In early April, the Lowcountry’s famous blue crabs molt their exoskeletons and are, for a brief moment, soft enough to eat whole. The season can last for as long as a few weeks, or last only a couple of days. It comes but once a year, and this year the timing was particularly bad.

“Soft shell season started like the day after the governor mandated we close our dining rooms,” says Brandon Carter, the chef and owner of Farm Bluffton. “That was a real bummer for a lot of people around there. It’s something they wait all year for, and we are completely at the mercy of Mother Nature in terms of soft shells.”

With soft shell season all but gone for 2020, Carter, like many restaurateurs, is trying to keep the spirit — as well as his restaurant and local fishermen’s livelihoods — going despite the unusual conditions.
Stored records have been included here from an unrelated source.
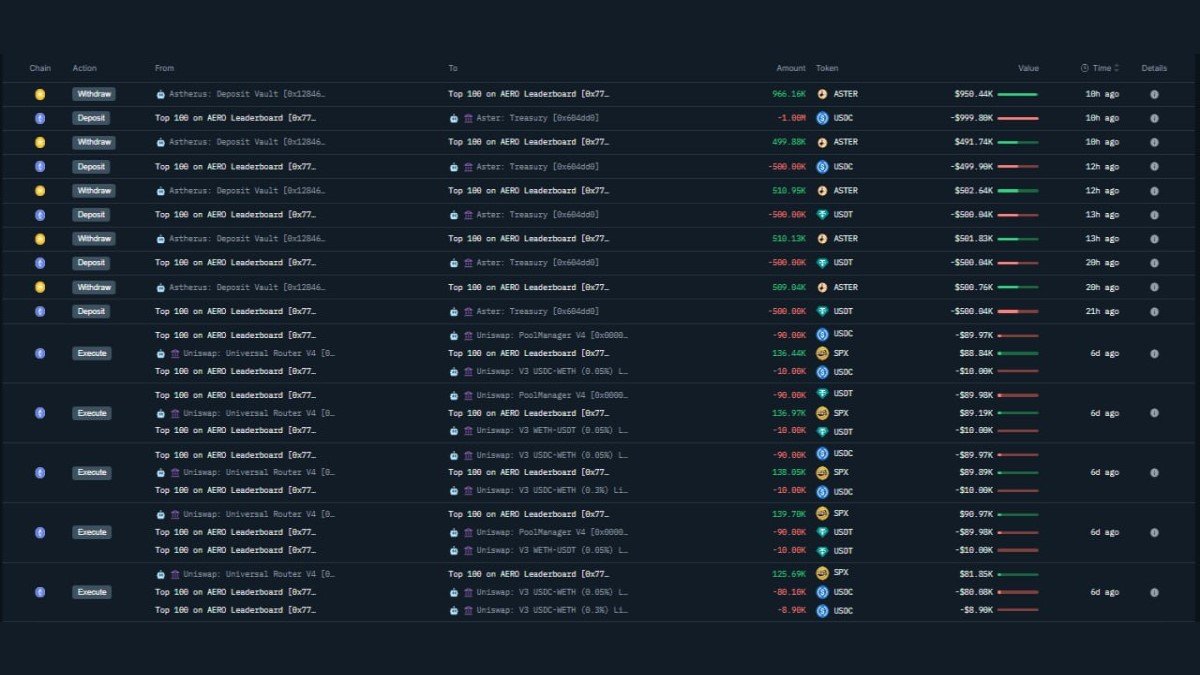Click the yellow BNB chain icon on the first row
The image size is (1200, 675).
pos(40,93)
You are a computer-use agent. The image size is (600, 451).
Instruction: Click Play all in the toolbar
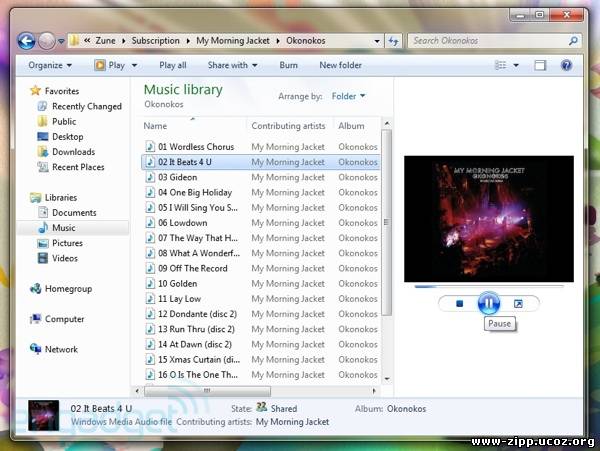click(173, 65)
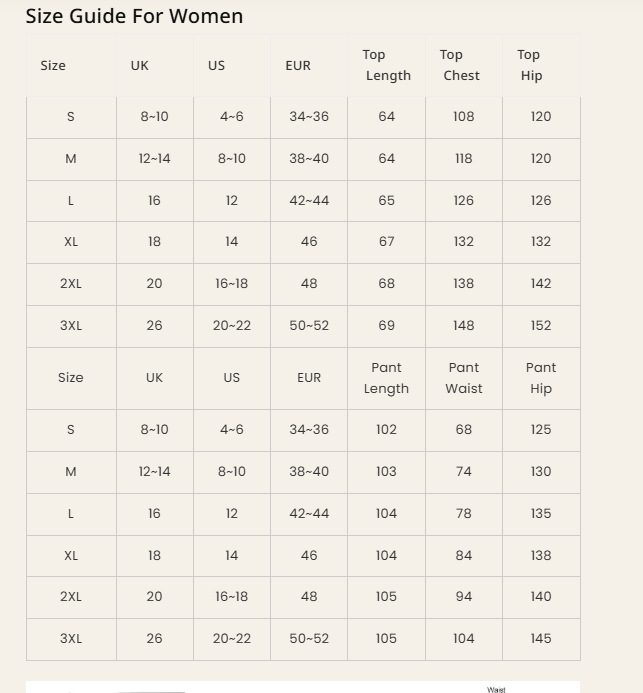
Task: Click the "Top Chest" column header
Action: click(x=460, y=65)
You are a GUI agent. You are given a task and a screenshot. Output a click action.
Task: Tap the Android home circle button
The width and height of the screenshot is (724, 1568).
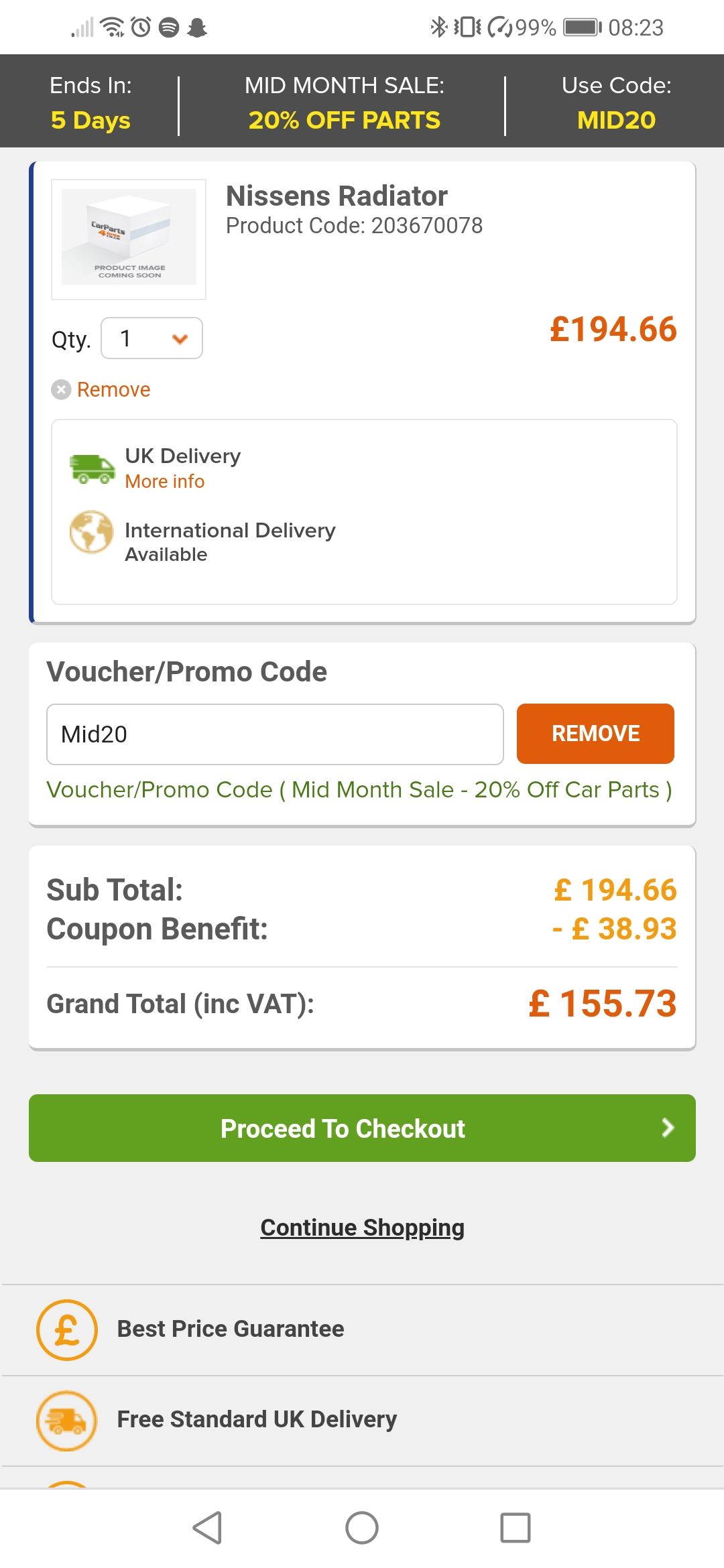(x=362, y=1528)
“We wanted to make sure people had something comforting, and we wanted to make sure our local fishermen didn’t miss out on this important time of the year,” Carter says. “So even now, on our takeout menu we have fried soft shells every day, soft shell crab sandwiches, rice bowls with fried soft shell, just to keep that going.”

His comment speaks to the overall importance of blue crab in this part of the country: It’s both comfort food and economic driver, part of not just the food culture but also the culture of social gatherings and family picnics. They are childhood memories and long summer afternoons on the water. And perhaps more than any other food in the Lowcountry, blue crabs just taste like home.

A food tradition built by enslaved people

Blue crab’s roots here begin with the Gullah-Geechee people, enslaved West Africans who worked the rice and cotton plantations along the Carolina coast. When plantation owners fled the mosquitoes and oppressive humidity during the summer, the Gullah-Geechee were left nearly alone on the islands. They lived mostly off what they could find. And during summer, that meant blue crabs.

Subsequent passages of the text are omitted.